[Objective A]:
In the message on a MARC record path language, reproduce the text between "This opens up" and "a strict sense.", inclusive.
[Objective B]:
In the message on a MARC record path language, what short MARC path does the writer say they would love to write in place of the XPath expression?
[Objective C]:
Go on writing the message on a MARC record path language, picking up after its final sentence.

RE: [librecat-dev] A common MARC record path language

Patrick Hochstenbach Wed, 19 Feb 2014 11:39:01 -0800

Hi Carsten

Thanks for the new spec I think it is a great initiative to align many projects 
that are processing MARC records. Here are some general remarks I hope we can 
use to discuss the spec more in depth.


What I'm missing reading the specification is a separate use-case document. In 
the spec I see sections like the introduction of "2 Expressing MARCspecs as 
string" and "2.1" which are design concerns which require a separate discussion 
from the formal part of the document. I mean, I can agree or disagree with the 
design concerns..with the formal section I should be able to say if it is 
correct or not.

The discussion we have here in this email thread deserves a separate document 
of use-cases. Producing Linked Data is only of the cases. Solrmarc is about  
transforming MARC into something that can be send to SOLR. In ILS systems you 
might use it to point to parts of MARC you want to display in a webinterface. 
In catmandu you might want to produce reports. Every use-case can have its own 
needs to make parts of MARC easy addressable.

We need tools like easyM2R, solrmarc, catmandu not only because of the 
verboseness of XPath or because it is tight to one possible serialization of 
MARC. Of course I love to write

100$a instead of /marc:record//marc:datafield[@tag='100']

This opens up a new class of easy DSL tools to process our datasets. 

But..this treats MARC as a document key-value exchange format for 
bibliographical data. And I can't agree with that... or not in a strict sense. 
I can as easily state that MARC is a mark-up language that requires more 
processing after the first mappings have been made. E.g. if you want to map 
260$c to an xsd^date field you really need get rid of the trailing dot '.' at 
the end. MARC is a key-value exchange format only as first approximation.

Using cataloging rules you can get much more information out of the record. And 
I wonder if in a second approximation we could add paths that implement some of 
that logic.

For instance. as stupid example:

245{/$.} : could evaluate to everything in 245 until you hit the first 
/$$subfield

In catmandu..we'll we don't have a spec for that. We do the same things as in  
easyM2R and solrmarc and create a small DSL language of functions that get 
MARCspecs as input. Of course we could all agree on a same collection of 
functions like move_field, split_field, copy_field etc etc. But I hope there 
are other options also.

[Records shown]:

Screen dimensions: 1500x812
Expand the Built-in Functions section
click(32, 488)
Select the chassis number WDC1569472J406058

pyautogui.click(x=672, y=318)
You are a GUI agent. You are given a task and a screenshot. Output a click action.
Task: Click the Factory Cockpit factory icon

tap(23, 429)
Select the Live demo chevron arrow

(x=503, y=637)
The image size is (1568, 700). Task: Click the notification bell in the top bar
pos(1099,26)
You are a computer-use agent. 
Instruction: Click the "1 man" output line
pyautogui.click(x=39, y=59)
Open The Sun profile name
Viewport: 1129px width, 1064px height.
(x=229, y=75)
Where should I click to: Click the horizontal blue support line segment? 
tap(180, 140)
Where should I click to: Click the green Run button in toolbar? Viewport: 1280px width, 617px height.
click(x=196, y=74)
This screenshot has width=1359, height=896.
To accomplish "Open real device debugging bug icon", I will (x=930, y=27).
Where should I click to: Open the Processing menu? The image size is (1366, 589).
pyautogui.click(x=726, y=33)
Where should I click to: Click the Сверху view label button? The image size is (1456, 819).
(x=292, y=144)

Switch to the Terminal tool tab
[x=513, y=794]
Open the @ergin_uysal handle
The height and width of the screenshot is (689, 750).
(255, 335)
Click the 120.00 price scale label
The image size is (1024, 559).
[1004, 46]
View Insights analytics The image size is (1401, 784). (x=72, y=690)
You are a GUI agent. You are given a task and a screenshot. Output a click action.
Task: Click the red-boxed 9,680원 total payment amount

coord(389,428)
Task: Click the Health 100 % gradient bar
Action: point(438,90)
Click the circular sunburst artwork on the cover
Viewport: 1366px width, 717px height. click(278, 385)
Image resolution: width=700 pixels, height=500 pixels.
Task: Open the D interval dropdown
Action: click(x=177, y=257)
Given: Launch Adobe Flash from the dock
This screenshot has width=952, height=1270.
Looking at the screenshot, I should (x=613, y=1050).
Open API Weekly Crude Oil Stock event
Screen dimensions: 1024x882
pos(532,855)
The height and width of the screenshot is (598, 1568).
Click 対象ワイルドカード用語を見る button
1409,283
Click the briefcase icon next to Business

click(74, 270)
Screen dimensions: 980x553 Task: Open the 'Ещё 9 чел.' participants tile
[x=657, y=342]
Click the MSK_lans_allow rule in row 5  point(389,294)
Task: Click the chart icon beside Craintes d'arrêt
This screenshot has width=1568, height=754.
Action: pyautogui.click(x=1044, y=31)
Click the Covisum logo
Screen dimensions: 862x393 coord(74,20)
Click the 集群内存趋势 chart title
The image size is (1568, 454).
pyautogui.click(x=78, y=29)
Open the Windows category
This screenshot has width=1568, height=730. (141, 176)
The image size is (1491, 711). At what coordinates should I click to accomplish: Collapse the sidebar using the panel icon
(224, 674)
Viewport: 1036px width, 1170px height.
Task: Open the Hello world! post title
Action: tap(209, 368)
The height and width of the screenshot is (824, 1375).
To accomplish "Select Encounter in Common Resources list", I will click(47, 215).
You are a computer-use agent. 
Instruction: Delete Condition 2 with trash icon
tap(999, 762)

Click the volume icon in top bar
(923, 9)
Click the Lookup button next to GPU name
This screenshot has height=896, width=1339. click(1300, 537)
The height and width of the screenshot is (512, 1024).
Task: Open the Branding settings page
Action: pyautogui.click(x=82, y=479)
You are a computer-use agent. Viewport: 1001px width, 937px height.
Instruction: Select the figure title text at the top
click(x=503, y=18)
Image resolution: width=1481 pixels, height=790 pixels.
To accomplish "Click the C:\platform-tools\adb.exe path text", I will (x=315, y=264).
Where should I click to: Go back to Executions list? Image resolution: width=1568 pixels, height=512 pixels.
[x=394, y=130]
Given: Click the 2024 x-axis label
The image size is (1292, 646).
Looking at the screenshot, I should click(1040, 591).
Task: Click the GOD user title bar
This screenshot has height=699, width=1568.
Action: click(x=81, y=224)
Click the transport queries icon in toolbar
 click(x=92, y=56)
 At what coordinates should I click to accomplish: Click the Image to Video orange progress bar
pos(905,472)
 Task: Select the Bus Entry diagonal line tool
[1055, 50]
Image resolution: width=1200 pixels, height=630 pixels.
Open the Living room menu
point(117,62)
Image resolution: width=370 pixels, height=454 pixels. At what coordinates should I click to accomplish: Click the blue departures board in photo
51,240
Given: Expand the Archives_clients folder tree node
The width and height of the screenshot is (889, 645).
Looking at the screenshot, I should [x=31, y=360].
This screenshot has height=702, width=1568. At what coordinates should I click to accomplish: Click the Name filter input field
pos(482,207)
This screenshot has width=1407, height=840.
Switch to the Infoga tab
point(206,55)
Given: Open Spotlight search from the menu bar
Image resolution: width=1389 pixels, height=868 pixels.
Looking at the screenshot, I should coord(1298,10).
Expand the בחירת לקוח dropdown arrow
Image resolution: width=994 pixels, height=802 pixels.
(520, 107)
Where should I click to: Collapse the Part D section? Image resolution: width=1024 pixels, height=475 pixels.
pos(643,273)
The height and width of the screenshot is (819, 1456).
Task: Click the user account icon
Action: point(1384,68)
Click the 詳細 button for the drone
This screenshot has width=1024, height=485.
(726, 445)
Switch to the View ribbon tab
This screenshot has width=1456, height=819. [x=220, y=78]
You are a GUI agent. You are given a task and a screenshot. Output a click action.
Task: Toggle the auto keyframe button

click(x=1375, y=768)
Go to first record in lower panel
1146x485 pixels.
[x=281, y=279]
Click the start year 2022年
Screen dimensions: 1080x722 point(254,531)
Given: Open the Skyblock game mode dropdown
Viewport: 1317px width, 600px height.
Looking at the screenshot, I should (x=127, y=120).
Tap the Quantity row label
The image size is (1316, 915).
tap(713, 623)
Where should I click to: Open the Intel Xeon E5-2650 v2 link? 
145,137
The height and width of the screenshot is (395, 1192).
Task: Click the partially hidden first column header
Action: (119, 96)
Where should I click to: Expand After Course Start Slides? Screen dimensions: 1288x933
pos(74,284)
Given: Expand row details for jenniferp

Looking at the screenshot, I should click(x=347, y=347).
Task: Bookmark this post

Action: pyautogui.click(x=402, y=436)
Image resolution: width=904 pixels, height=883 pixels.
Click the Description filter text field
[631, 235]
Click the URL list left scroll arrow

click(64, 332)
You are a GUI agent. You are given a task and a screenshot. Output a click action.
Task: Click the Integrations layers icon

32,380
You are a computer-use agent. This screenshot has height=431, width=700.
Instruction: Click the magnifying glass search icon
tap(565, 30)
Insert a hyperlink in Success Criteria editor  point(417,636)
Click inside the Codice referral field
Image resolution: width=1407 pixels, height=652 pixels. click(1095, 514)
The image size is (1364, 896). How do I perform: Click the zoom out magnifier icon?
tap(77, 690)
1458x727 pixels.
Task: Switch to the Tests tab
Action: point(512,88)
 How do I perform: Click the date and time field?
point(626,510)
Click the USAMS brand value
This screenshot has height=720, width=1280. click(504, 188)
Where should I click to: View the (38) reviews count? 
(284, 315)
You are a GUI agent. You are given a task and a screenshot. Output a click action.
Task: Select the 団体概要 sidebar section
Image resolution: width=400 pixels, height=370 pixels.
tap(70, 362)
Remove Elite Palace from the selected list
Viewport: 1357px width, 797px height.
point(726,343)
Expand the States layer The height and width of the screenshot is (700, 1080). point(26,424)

[Reply A]:
This opens up a new class of easy DSL tools to process our datasets. 

But..this treats MARC as a document key-value exchange format for 
bibliographical data. And I can't agree with that... or not in a strict sense.

[Reply B]:
100$a

[Reply C]:
Cheers
Patrick

________________________________________
From: Klee, Carsten [carsten.k...@sbb.spk-berlin.de]
Sent: Wednesday, February 19, 2014 2:27 PM
To: 't...@gymel.com'; Patrick Hochstenbach
Cc: v...@gbv.de; librecat-...@mail.librecat.org; perl4lib@perl.org
Subject: AW: [librecat-dev] A common MARC record path language

Hi Thomas and Patrick!

I think the whole problem lies in the limited expressivity of strings. MARCspec 
is pretty much close to XPath at its approach, but without regular expressions 
and functions like first(), last() etc. But even with XPath it would be pretty 
hard to get the character before a subfield in a MARCXML file.

The only solution I can think of, is using regular expressions. And I'm not 
convinced that bringing this into MARCspec is a good idea. As I already 
mentioned in the spec, MARCspec is not independent from the application using 
MARCspec. Taking regular expressions into MARCspec wouldn't make the 
application more usable, but would blow up the specification.

One example:

The data in field 245 is:

"$aConcerto per piano n. 21, K 467$h[sound recording] /$cW.A. Mozart"

The desired result is (rule: take everything from 245 until the string ' /$' 
appears):

"Concerto per piano n. 21, K 467 [sound recording]"

Imagine a MARCspec with regular expression. // pseudo code coming up!

marcspec = "245.match(/(.*)\s\/\$/)"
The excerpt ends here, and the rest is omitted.